The results of the survey are shown in Figure 1. to Figure 5. It presents the skill items ranked in terms of the mean overall importance assigned to them by respondents (mean scores on a Likert scale ranking from 0 ‘not important at all’ to 9 ‘very important’. Figure 1 shows the top ten skills in terms of mean importance ratings. These skills are team orientation, management of inventory, supply chain awareness, ability to see the ‘big picture’, supply chain cost, distribution planning, demand forecasting, integration of information flow and systems internally, cross-functional coordination, and integration of information flow and systems externally. Given the greater emphasis on the technical aspects of the logistics in the program, it is not surprising to see the analytical skills such as distribution planning, inventory management, and demand forecasting within the top ten skill lists.
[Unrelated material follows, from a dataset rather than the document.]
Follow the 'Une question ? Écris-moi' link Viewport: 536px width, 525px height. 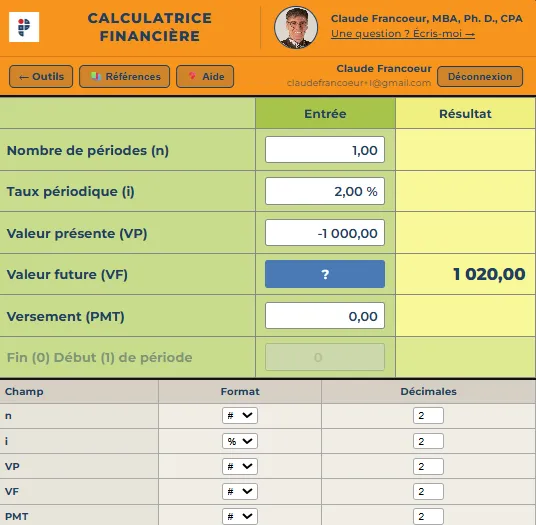(x=403, y=34)
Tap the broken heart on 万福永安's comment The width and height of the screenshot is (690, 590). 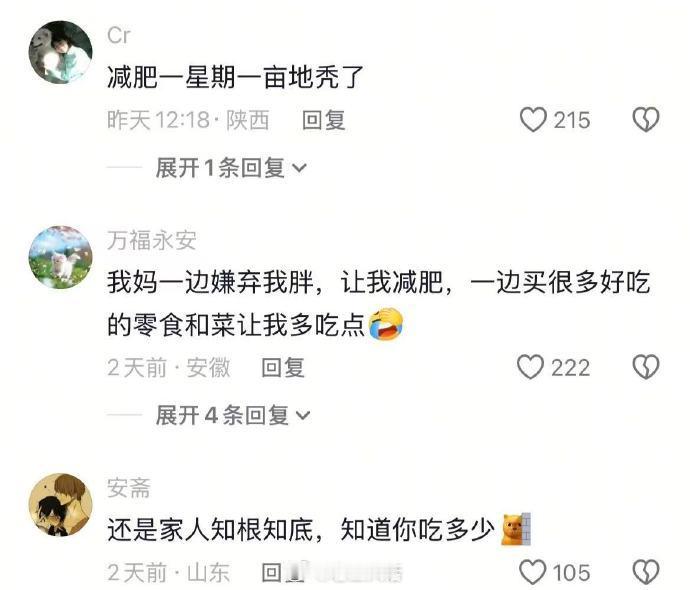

It is also important to note that the respondents appreciated the soft skills of logistics management such as cross-functional coordination, supply chain awareness, ability to see the ‘big picture’.
LA (logistics awareness skill) category assessment
Figure 2. shows that the top five skills in logistics awareness (LA) category as viewed by the respondents are team orientation (mean = 7.96), supply chain concept (mean = 7.69), ability to see ‘Big Picture’ (mean = 7.63), supply chain cost (mean = 7.48), and integration of information flow internally (mean = 7.34). The least important skill is perceived ‘knowledge of the latest technology’ (mean = 6.45). However, the mean importance score of all the skills within LA-category is higher on the 9-point scale, i.e., mean is higher than 5.00.
LAN (logistics analytical skill) category assessment
Within the logistics analytical (LAN) category, respondents viewed ‘inventory management’ skill (mean = 7.93) as the most important skill (Figure 3). This is followed by ‘distribution planning’ (mean = 7.41) and ‘demand forecasting’ skill (mean = 7.35). The least important skill perceived is ‘transportation regulation’ (mean = 5.89).
LIT (logistics information technology skill) category assessment
Five skills belong to the logistics information technology (LIT) category. Respondents viewed the ‘statistical analysis’ skill (mean = 6.59) as the most important skill within the LIT-competency, followed by the ‘computer programming’ skill (mean = 6.20) (Figure 4). The mean importance score of all the skills within this category is higher than the mean of the scale (i.e., mean is higher than 5.00).
EA (environmental awareness skill) category assessment
Respondents considered the skill regarding ‘reverse logistics’ (mean = 6.89) as the most important logistics skill within the environmental awareness (EA) skill-category. Knowledge in ‘environmental issues in logistics’ (mean = 6.65) and improvement in ‘return goods handling’ (mean = 6.25) are also perceived to be very important (see Figure 5).
The results indicate that all individual skills are highly rated with regards to their importance. The findings also show that both soft skills such as ‘team orientation’, ‘ability to see big picture’, and hard skills such as ‘inventory management, ‘demand forecasting are important for logistics and supply chain managers.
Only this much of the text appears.